Artist Katharine Watson created two exclusive woodblock print cards for us this Valentine’s Day. These exquisite cards are lovingly crafted by the artist in her studio in Vermont. Here, we speak with Katharine to get a behind-the-scenes look into her process and inspiration.
Can you tell me a bit about your artistic process/practice?
It comes in waves; there are periods when I won’t create new work for weeks at a time (when my focus is more on logistical or administrative work, or fulfilling and shipping orders), and then I might get the urge to make something and come up with ten new prints in a weekend. I’m always planning though, making notes or doodling for new work or new ideas, so that when the time comes to work on new pieces I’ll have lots of material to refer back to.
What inspired you to become an artist?
It was never a conscious choice, it’s just always been something I’ve had the need to do. My kindergarten teacher warned my parents that they couldn’t get me to stop drawing to go outside for recess. In high school I would spend hours in the evenings making things: painting or sewing or sketching. It wasn’t until the end of college that it dawned on me I might be able to actually be an artist as a career, and I started trying to sell as much work as I could and experiment with new processes and styles. A few years after college I started my company and have been working at it since!
What was the inspiration behind the Valentine’s cards you created for us? Were there any specific art works that you used as a reference?
I was given some reference materials from the “Fashion and Virtue” exhibit and looked over them repeatedly. I would scan through the images and then put them away and see what stuck in my head, and what new images popped into my mind. I was really drawn to the thin lines and intricate lace patterns, and went from there to create something that would work as a print.
How does it feel to have your work for sale at The Met?
It feels amazing! The look on people’s faces when I tell them is priceless. It feels a little strange to know that my work is next to so many of my favorite pieces!
Have you visited the Museum before? If so, can you share any memories you have of your visit or favorite pieces from the collection with us?
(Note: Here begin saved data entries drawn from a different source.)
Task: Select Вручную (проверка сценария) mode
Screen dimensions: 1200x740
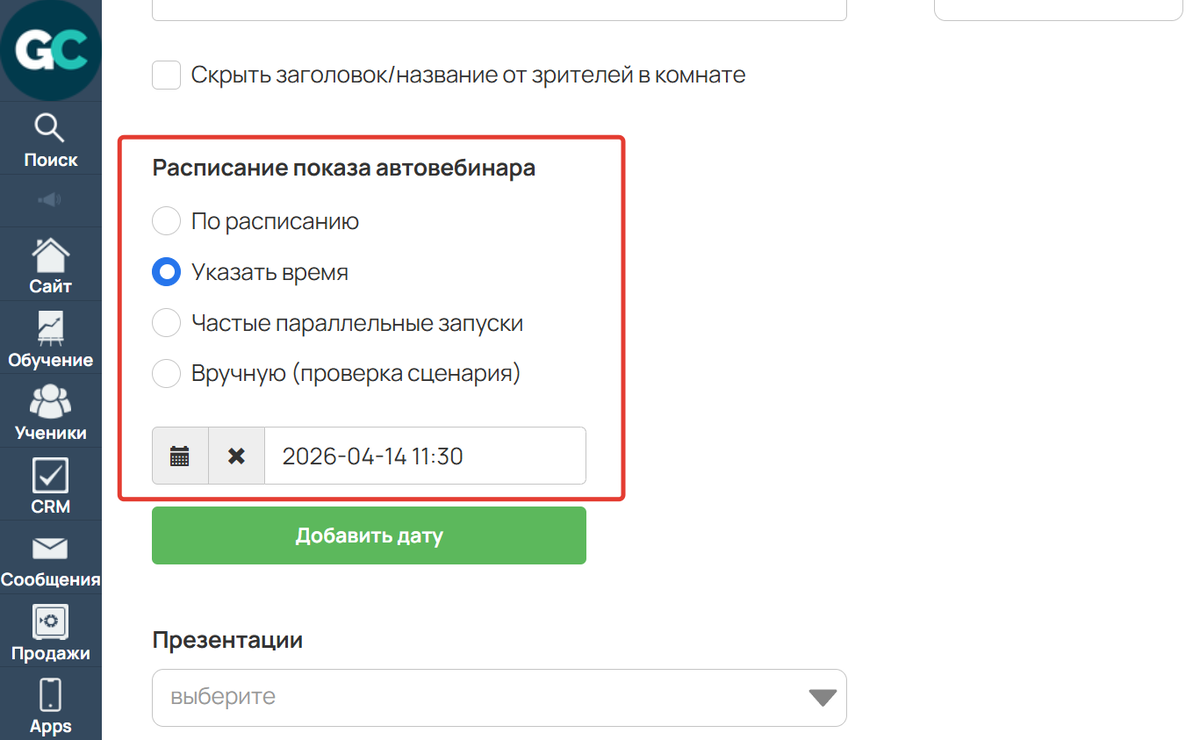Action: click(x=166, y=373)
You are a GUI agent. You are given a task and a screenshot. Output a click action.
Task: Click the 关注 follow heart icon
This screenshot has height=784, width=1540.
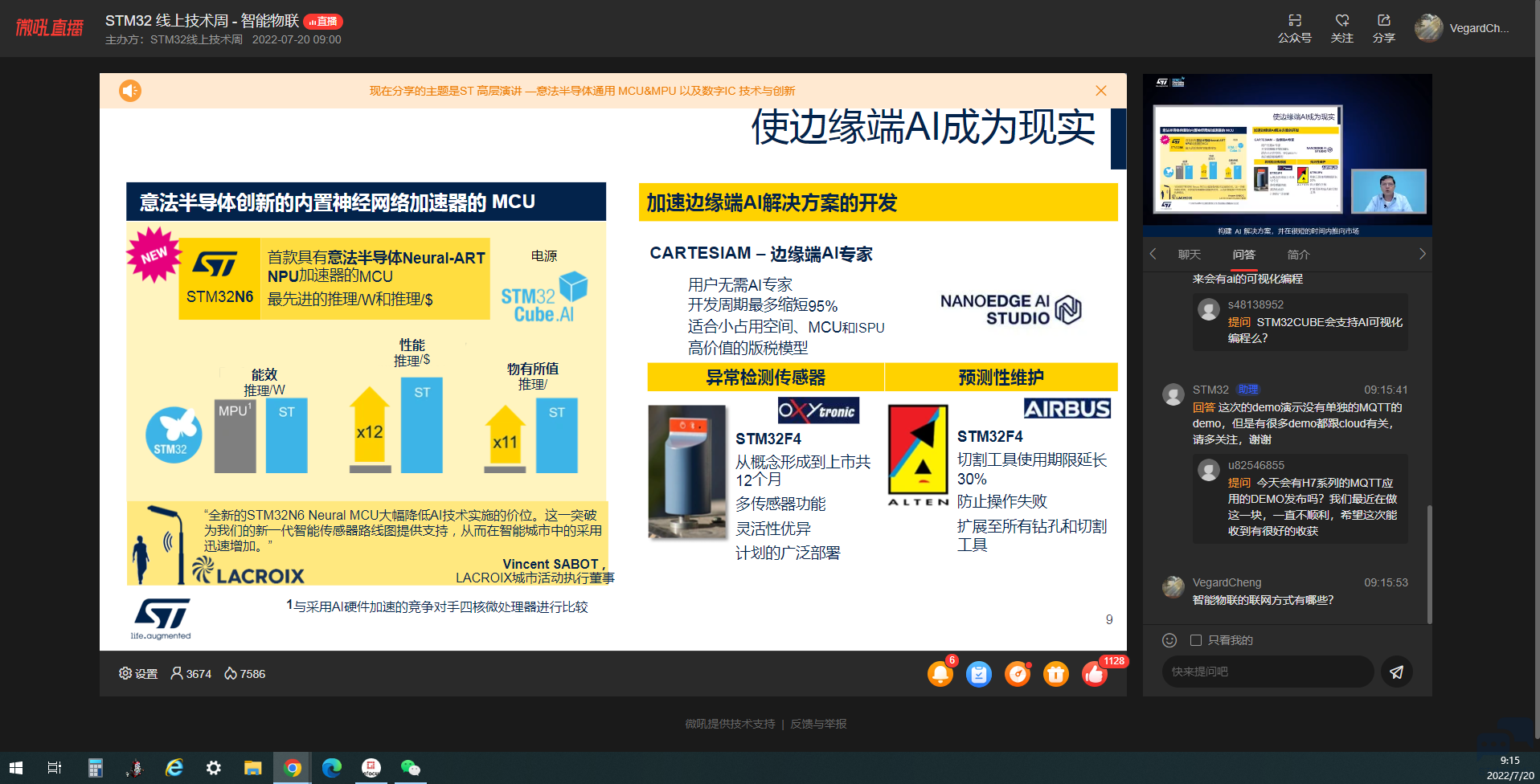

I’ve been to The Met several times, but the visit that stands out in my mind was in high school. I was taking art history and it was my favorite class, I really threw myself into studying. For the entire year I put all my energy into that one class and memorized more information than I thought possible. The summer after that year I was in New York looking at colleges and went to The Met, and I remember being blown away seeing so many of the pieces I had studied. There is something so much more powerful about seeing the work after you know the history behind it and what went into the creation of each piece. After staring at the pictures for so long, it was amazing to walk around the Museum and see them in person.